• _DATA FOR THE TASK_
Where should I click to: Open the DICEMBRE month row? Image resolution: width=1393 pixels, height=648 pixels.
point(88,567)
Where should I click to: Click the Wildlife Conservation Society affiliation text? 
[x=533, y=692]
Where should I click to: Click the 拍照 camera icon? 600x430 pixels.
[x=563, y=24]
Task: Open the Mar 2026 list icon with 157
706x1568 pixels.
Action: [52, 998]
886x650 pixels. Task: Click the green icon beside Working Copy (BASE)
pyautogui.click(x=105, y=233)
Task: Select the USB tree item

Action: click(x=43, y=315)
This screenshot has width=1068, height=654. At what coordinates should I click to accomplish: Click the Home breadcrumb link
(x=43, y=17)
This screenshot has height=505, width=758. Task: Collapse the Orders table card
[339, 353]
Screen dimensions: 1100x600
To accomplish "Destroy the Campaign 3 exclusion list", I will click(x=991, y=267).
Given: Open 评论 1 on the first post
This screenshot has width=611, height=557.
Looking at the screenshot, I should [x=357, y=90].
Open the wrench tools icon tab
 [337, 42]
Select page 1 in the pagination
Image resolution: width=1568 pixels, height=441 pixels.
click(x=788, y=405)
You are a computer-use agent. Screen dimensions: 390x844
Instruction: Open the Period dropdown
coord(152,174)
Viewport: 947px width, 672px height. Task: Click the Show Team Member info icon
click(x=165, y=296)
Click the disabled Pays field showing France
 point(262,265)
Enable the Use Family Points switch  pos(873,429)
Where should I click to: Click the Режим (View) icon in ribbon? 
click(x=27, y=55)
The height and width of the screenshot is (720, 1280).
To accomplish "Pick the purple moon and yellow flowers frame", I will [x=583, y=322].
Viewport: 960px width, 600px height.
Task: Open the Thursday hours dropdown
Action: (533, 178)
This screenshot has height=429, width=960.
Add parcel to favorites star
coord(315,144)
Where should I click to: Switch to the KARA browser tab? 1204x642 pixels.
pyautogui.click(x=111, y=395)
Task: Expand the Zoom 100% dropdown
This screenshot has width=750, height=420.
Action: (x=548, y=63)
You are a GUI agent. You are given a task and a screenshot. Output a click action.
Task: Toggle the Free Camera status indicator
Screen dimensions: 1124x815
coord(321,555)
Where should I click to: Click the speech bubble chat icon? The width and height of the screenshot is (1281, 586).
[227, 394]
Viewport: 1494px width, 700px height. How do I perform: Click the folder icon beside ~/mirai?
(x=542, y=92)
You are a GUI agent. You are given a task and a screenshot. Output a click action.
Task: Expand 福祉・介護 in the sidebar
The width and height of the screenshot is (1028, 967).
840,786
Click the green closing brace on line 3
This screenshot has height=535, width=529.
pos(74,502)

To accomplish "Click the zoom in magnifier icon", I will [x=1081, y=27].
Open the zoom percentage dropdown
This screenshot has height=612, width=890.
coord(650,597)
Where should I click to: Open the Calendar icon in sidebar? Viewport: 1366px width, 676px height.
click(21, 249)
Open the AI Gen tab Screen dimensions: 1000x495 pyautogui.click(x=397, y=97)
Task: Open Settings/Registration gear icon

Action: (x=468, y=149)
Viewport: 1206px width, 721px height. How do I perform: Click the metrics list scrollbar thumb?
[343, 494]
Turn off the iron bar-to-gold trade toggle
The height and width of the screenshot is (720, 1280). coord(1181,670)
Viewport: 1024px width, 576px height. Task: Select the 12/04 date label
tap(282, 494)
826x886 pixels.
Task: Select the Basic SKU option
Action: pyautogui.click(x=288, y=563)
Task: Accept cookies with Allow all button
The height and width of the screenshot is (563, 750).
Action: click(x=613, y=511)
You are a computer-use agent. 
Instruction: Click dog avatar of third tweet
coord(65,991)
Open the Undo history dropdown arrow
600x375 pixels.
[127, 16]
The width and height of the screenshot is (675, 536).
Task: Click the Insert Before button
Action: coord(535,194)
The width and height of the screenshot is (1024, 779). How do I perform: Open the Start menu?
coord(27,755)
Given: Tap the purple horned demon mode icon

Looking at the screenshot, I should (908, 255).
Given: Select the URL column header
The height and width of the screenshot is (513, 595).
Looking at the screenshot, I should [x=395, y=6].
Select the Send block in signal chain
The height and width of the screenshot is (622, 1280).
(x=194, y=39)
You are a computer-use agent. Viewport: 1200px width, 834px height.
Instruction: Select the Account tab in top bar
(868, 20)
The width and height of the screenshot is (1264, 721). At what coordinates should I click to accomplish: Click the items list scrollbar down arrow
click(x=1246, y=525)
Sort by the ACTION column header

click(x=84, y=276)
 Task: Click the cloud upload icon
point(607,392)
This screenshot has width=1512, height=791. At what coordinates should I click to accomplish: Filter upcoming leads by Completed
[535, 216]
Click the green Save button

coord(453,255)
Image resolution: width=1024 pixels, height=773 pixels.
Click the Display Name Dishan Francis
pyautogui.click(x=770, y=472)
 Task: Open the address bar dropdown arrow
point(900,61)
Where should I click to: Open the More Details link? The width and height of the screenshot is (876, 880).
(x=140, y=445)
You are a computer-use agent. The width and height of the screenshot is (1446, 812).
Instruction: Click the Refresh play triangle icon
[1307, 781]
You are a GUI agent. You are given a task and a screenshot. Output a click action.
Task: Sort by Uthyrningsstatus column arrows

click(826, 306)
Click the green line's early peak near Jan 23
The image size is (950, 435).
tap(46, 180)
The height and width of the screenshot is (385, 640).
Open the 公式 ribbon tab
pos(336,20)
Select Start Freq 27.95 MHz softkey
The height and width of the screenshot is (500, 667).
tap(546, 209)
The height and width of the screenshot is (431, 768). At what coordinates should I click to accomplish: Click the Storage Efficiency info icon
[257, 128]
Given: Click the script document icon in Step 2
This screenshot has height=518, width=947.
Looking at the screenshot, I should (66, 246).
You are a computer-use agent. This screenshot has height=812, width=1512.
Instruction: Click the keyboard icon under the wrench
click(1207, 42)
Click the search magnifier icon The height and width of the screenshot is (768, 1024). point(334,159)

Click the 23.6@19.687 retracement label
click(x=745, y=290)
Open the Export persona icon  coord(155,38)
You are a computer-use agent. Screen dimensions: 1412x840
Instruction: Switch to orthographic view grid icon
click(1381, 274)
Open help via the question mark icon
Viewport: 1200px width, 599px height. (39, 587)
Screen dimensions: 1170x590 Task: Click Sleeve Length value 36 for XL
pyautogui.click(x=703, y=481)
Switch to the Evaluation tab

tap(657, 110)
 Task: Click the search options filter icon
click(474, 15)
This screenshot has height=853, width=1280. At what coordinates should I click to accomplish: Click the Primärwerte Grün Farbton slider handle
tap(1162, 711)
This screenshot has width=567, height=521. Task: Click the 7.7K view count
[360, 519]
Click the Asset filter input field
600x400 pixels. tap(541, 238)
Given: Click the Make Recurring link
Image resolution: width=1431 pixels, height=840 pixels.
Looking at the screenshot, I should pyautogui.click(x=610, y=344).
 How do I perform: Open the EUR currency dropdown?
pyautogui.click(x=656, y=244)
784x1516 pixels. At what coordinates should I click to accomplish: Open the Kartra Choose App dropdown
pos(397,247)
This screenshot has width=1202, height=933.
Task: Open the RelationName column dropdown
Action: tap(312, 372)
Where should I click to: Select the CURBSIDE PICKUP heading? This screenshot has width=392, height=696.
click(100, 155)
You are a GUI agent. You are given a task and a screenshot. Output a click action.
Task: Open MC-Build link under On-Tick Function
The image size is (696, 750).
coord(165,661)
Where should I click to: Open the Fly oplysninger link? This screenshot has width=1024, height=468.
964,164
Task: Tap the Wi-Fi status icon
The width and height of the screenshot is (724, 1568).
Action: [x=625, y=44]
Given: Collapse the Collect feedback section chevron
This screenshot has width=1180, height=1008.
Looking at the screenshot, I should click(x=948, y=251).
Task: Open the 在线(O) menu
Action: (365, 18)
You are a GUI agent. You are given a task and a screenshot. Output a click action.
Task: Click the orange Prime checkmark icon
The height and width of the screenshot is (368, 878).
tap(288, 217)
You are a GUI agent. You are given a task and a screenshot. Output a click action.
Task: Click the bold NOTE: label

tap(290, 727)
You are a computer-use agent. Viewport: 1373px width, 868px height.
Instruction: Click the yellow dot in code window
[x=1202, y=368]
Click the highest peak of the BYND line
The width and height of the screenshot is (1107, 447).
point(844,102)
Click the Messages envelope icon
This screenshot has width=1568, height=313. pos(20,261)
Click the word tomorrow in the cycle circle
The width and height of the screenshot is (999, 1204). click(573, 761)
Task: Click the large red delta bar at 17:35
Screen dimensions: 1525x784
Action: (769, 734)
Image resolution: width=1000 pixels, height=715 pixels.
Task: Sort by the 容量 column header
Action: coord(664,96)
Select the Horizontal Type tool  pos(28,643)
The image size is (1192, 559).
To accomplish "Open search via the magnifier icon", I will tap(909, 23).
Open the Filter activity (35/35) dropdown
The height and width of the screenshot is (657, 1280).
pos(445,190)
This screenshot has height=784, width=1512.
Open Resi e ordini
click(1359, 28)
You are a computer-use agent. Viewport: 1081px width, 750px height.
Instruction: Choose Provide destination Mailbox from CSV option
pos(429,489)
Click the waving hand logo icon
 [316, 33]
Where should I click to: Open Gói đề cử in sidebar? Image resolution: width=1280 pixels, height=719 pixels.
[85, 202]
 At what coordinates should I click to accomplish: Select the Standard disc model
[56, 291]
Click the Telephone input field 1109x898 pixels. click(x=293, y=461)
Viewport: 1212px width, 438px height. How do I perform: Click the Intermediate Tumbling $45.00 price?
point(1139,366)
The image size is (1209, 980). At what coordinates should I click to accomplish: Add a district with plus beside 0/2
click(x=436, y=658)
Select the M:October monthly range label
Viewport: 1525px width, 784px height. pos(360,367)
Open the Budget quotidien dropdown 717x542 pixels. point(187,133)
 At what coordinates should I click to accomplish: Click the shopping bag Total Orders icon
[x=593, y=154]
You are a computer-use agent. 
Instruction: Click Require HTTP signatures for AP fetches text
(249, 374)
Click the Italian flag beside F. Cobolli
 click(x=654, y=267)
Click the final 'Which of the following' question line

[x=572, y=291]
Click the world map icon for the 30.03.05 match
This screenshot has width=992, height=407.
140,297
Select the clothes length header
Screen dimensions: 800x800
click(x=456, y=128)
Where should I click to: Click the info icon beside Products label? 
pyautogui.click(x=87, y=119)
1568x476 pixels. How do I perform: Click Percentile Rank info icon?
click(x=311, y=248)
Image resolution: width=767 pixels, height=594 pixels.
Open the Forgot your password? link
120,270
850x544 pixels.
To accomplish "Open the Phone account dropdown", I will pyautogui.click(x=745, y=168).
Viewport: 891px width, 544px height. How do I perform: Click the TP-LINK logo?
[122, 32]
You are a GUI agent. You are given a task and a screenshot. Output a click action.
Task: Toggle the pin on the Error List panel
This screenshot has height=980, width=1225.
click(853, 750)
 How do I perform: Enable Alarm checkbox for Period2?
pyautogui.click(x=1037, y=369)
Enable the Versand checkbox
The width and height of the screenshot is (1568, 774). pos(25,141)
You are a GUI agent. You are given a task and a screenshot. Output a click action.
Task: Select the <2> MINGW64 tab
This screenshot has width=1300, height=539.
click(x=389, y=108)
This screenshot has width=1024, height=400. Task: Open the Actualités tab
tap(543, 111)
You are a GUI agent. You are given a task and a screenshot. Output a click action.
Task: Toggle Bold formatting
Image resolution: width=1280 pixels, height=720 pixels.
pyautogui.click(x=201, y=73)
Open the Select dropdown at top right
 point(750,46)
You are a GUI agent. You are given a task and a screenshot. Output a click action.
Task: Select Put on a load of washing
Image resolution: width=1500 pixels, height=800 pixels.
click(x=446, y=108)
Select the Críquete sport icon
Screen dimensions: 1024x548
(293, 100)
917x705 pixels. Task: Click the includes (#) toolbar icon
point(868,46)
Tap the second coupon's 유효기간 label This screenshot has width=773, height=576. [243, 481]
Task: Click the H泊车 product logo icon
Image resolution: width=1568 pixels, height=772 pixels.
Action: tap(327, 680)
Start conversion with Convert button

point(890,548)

• _TASK DESCRIPTION_
Check the data line by line and report how many lines contain "Expand" as a word or string, giving nothing besides the number.

• _ANSWER TO THE EXERCISE_
2